Sunday, 15 June 2014

Drop Dead Diva- Return Button

I just recently started watching this series, because my cousin said that it was really good and that the girl reminded her of me. It is really cute and I've really enjoyed it so far. I just finished episode 8 of season 1 and there was this awesome line that I have to remember. 

"You know, people say life is precious, but unless they've been on that elevator in the sky and watched the gate keeper push the return button. They don't know what there talking about."

Wow, it's SO TRUE! I've spent the last two years wondering why my metaphoric "return button" was pushed. Of course I realize this is just a television show (I'm not that crazy), but I wondered why I've been so miserable and the two characters in this episode were so happy. All I know is, that it struck a cord inside my head or in my heart and I desperately need to start living my life instead of just existing. 

Tuesday, 10 June 2014

Christina Perri Quote I Love


"It's sometimes easier to hide behind someone else's career, because it's really scary to do what you love a lot of the times. Which is maybe why it's obvious of what you should do. If you're afraid or if it makes you anxious, it's probably a good thing, but at first you may be afraid to do it. And so for me, that's what happened. For a long time, I was always distracted by everything else. Then finally it's kinda when I broke free from the shadows or behind someone else, and then all of a sudden I blossomed into my own life."-Christina Perri (Part 4 interview with face culture.com)

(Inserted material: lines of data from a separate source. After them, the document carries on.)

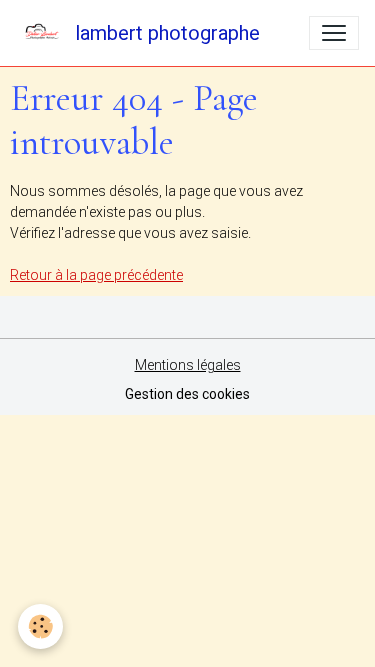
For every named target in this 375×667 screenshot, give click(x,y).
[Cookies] (40, 626)
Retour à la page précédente (96, 275)
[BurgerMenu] (334, 33)
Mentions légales (188, 365)
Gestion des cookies (187, 394)
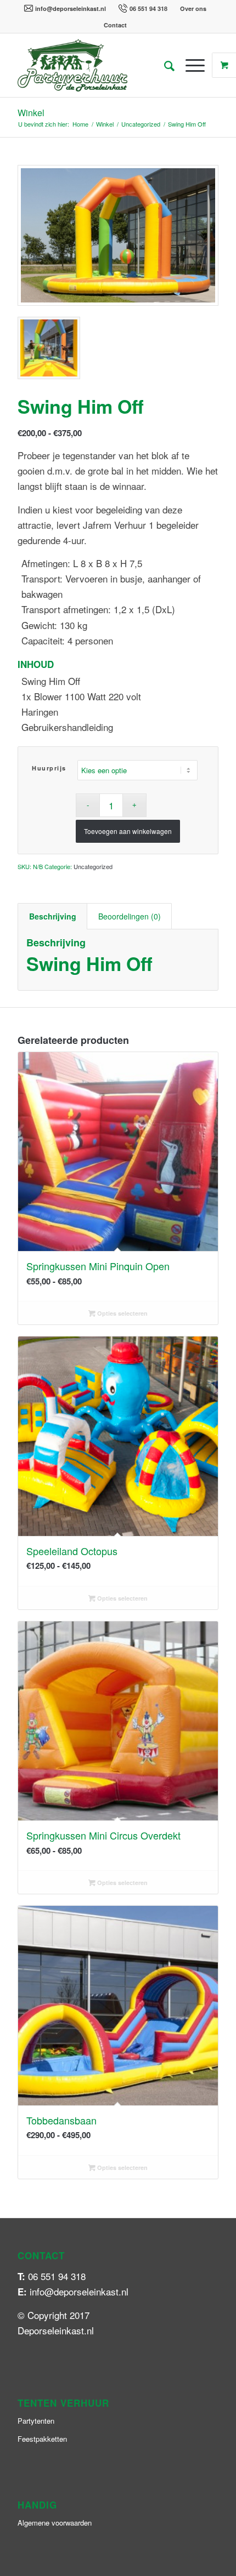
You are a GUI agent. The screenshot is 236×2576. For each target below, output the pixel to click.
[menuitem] (65, 8)
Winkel (31, 112)
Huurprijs (49, 768)
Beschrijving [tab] (52, 916)
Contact (115, 25)
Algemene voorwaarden (55, 2522)
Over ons (193, 8)
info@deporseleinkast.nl (70, 8)
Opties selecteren (121, 1313)
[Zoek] (164, 65)
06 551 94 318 (148, 8)
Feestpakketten (42, 2439)
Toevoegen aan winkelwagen (128, 831)
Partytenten (36, 2420)
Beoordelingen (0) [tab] (129, 916)
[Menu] (190, 65)
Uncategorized (93, 866)
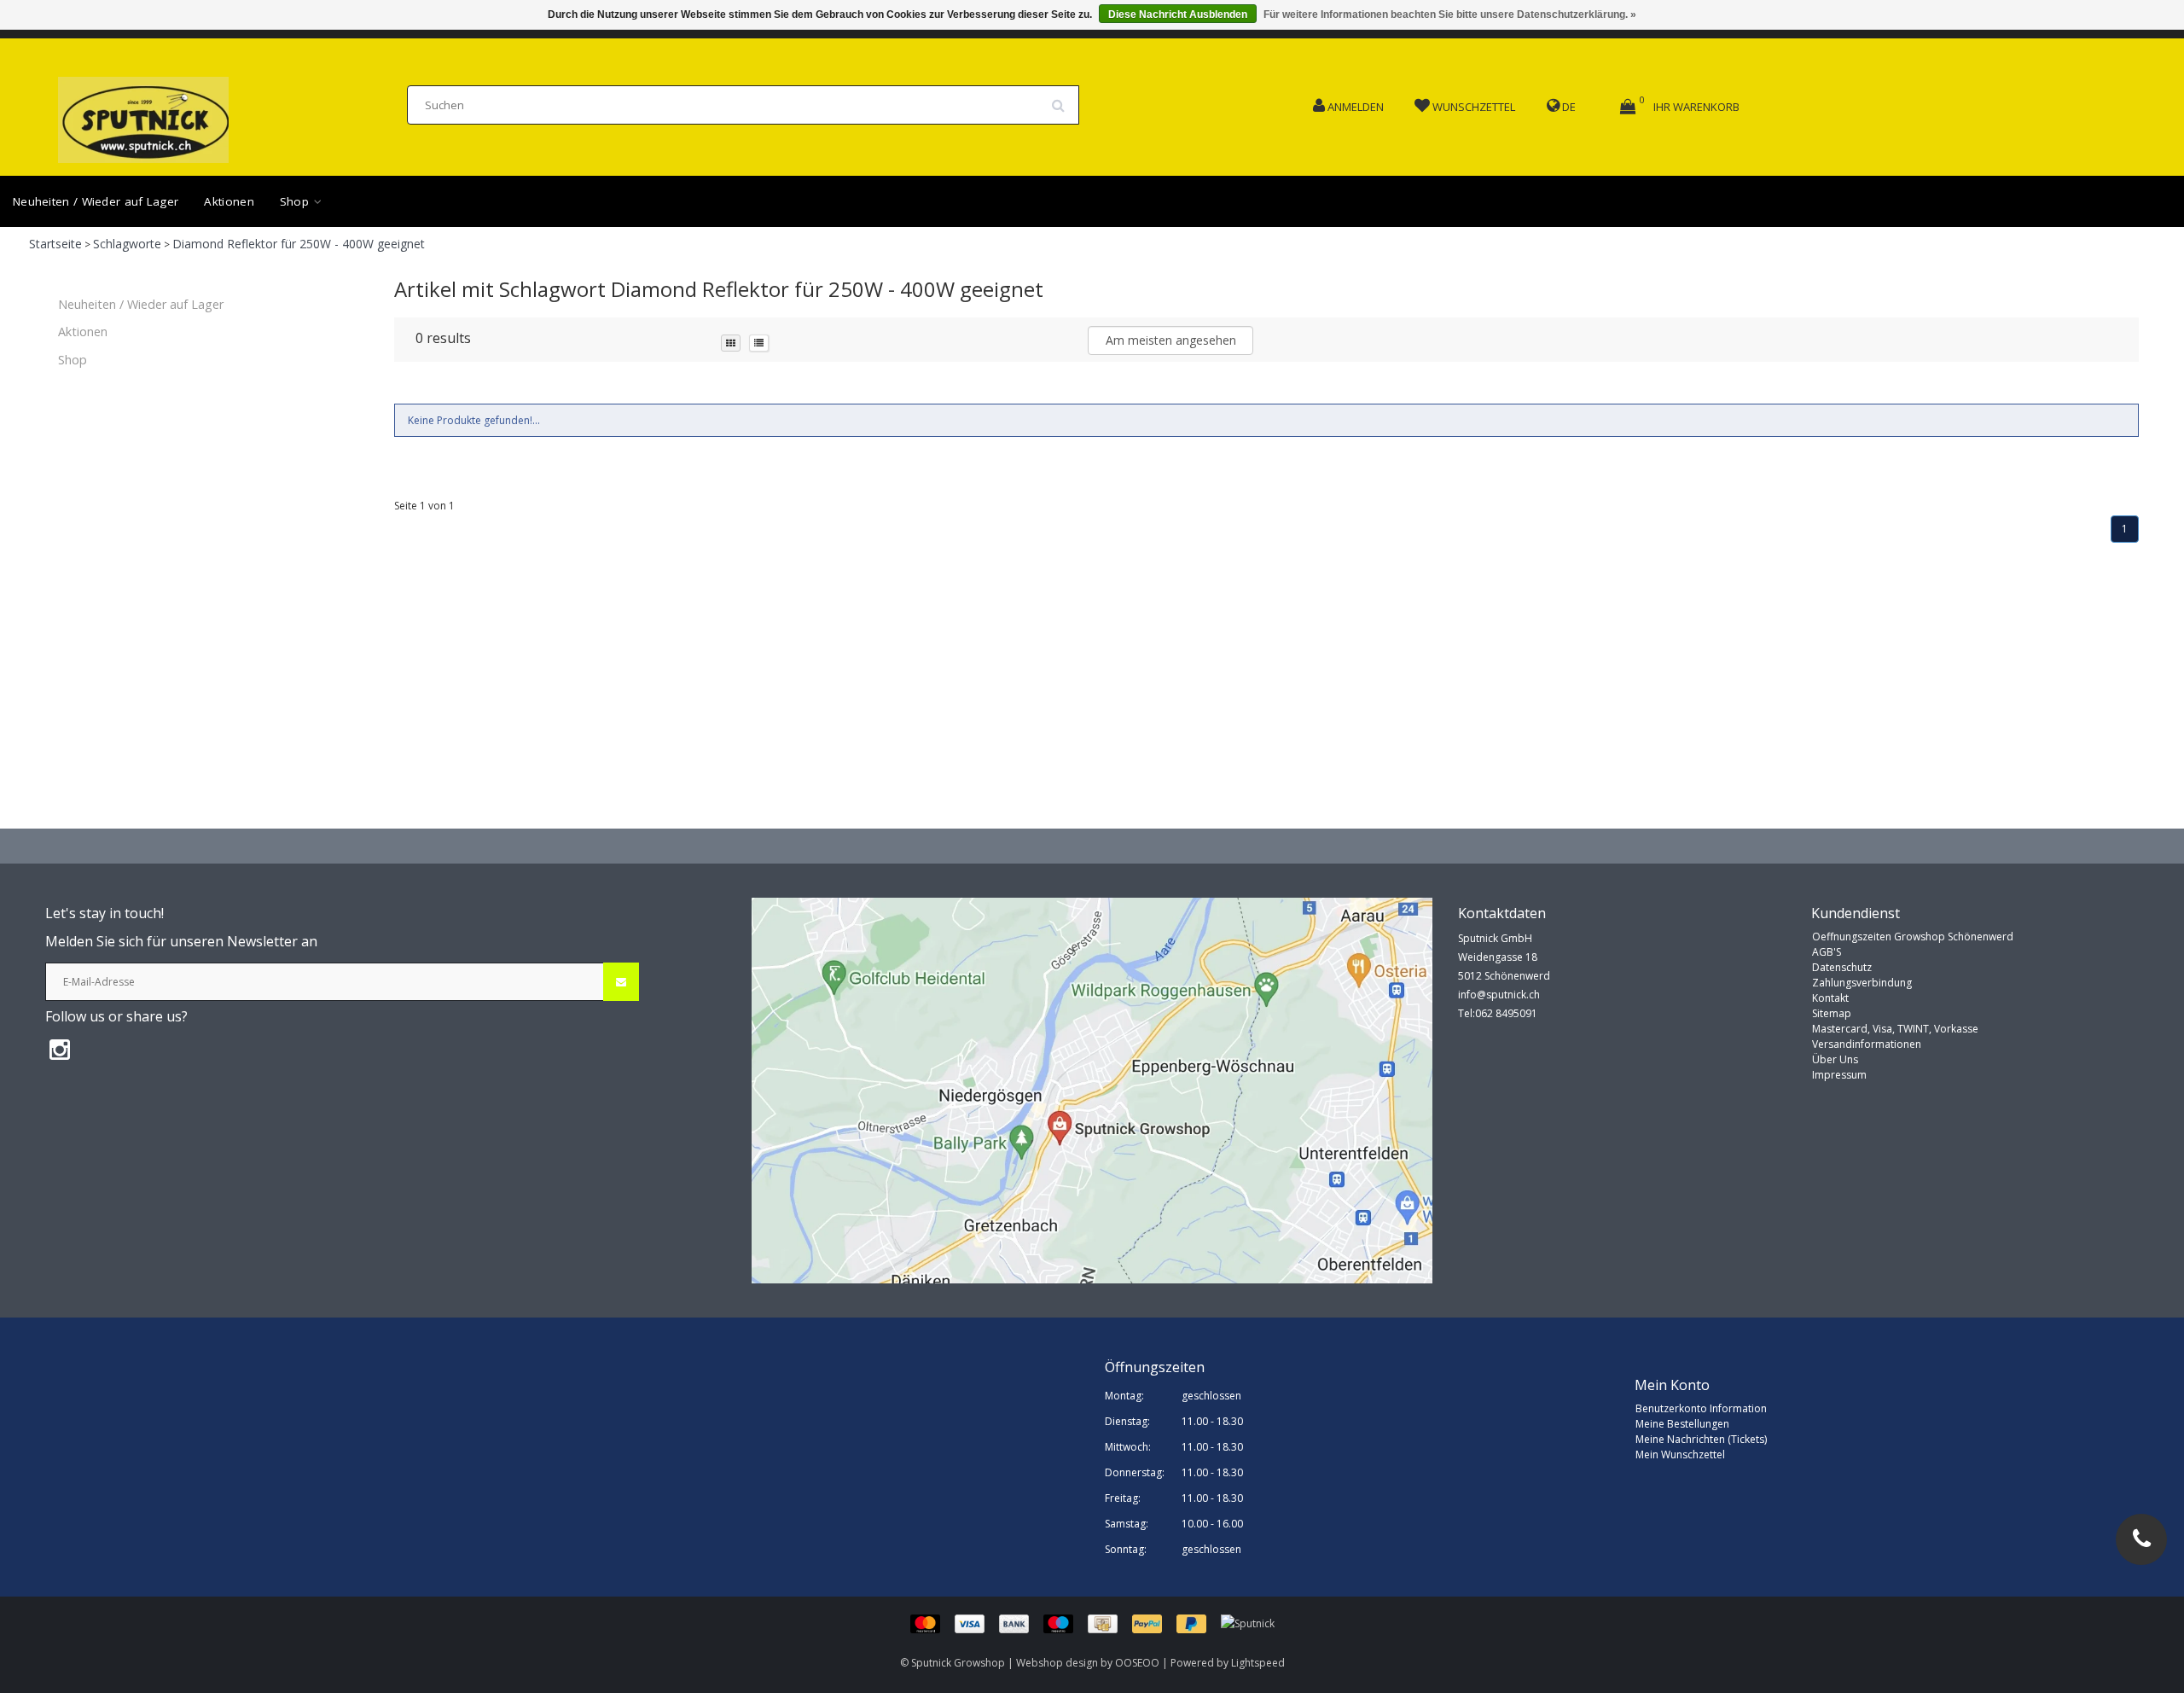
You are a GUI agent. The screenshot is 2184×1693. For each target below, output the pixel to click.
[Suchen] (1064, 99)
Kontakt (1830, 998)
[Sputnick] (1248, 1622)
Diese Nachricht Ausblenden (1177, 14)
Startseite (55, 244)
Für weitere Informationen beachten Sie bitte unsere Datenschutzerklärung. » (1449, 14)
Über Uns (1835, 1059)
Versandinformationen (1866, 1044)
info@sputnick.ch (1499, 994)
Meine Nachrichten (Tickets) (1701, 1439)
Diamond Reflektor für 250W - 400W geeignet (298, 244)
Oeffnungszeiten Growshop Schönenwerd (1912, 936)
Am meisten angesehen (1171, 340)
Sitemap (1831, 1013)
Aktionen (228, 201)
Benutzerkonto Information (1701, 1408)
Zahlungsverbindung (1862, 982)
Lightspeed (1258, 1662)
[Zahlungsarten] (1065, 1622)
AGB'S (1826, 952)
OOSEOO (1137, 1662)
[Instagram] (59, 1049)
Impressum (1839, 1075)
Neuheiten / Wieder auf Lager (95, 201)
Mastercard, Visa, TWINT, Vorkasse (1895, 1028)
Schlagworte (127, 244)
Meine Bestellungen (1682, 1424)
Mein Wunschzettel (1680, 1454)
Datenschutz (1842, 967)
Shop (296, 201)
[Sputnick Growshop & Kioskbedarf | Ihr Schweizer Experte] (143, 115)
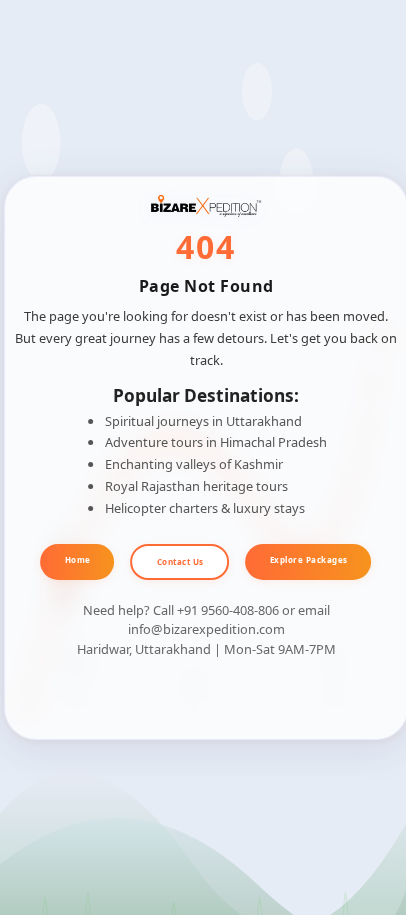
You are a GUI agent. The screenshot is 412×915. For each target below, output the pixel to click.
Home (78, 559)
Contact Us (180, 561)
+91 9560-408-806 (228, 610)
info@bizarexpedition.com (206, 629)
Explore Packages (309, 559)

"...I didn't lay awake at night and dream about this. I was just to afraid and that's the truth...So I want you to know, If there is something inside you that your afraid of, I dare you to do it..."- Head of Heart Tour

Sunday, 8 June 2014

Blasted Computer

My laptop is basically fried. Unfortunately, at this time I had to dip way to much into my savings to pay off several more important things (car repairs, crazy amount of taxes, renewing license, and a vacation that was already book/planned and partially paid for before all of this happened). A new computer just didn't make the top of the list. Basically, it's just been one thing after another. But isn't that the way life goes? 

So basically, that's the reasoning behind my absence. I find it helps to blog, even just for myself. I'm sure it would also help if I used it to vent about everything that bugs me. But I don't. I guess I try to be positive and stay away from those areas of my life on here. I do have a bunch of things I could have blogged about. Maybe I still will eventually, who knows.